PORTLAND – Evidence that Robert LaPointe’s blood-alcohol level was over the legal limit when his speed boat crashed into a smaller boat and killed two people last summer will be heard at his trial, a judge ruled Wednesday.
Superior Court Justice Robert Crowley also determined there was probable cause for the blood-alcohol test done on LaPointe just after midnight on Aug. 12, 2007.
The judge also denied a request from LaPointe’s defense team seeking to delay the trial or move it because of media coverage that created a “climate of hostility” against the defendant. The judge said he’d revisit that request on the first day of the trial next month when the jury is picked.
LaPointe appeared in Cumberland County Superior Court for the hearing Wednesday with his three lawyers. He declined to offer his reaction to the judge’s decisions.
LaPointe, 39, of Bridgton, Maine, and Medford, Mass., has pleaded not guilty to two counts of manslaughter, four counts of aggravated operating under the influence and one count of reckless conduct with a dangerous weapon.

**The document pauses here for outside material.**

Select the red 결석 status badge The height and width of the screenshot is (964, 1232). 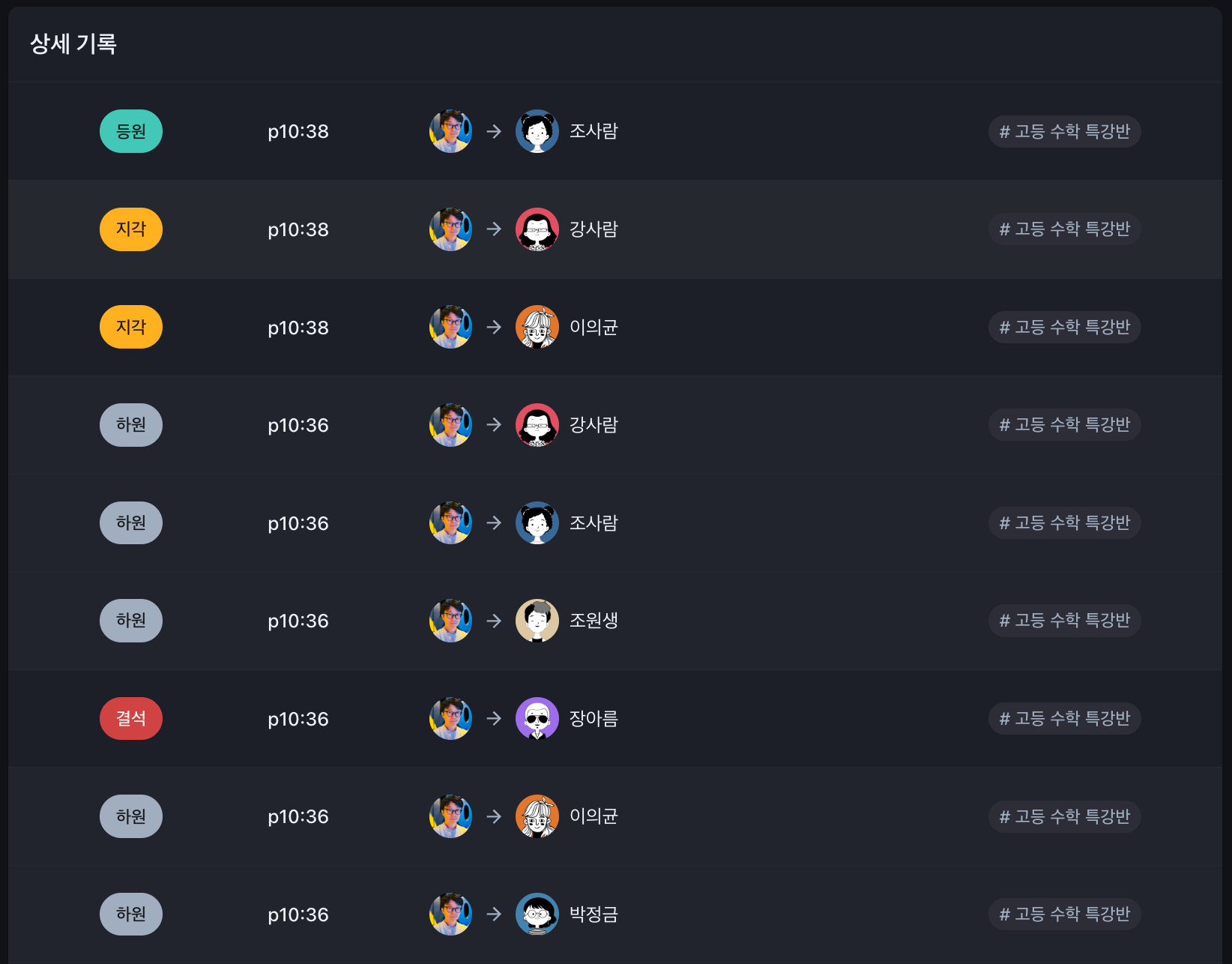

His boat, a Sunsation Dominator, slammed into a smaller craft on Long Lake on the night of Aug. 11, 2007, killing Terry Raye Trott, 55, of Naples and Suzanne Groetzinger, 44, of Berwick. LaPointe’s boat was traveling at a high rate of speed when the wreck occurred, officials said.
At Wednesday’s hearing, Boston lawyer J. Albert Johnson called Robert Zettl of Colorado, a blood-alcohol test expert who has testified in courts all over the country.
He called the state’s analysis of LaPointe’s blood-alcohol content “inaccurate” and not scientifically valid because 34 hours and 21 minutes passed before the blood was received by the state lab. During that time it was not refrigerated, which can allow bacteria to grow and harm the sample, he said.
Maine’s regulations call for blood samples to be sent off “promptly,” and 34 hours is “not within the spirit of that regulation,” Zettl said.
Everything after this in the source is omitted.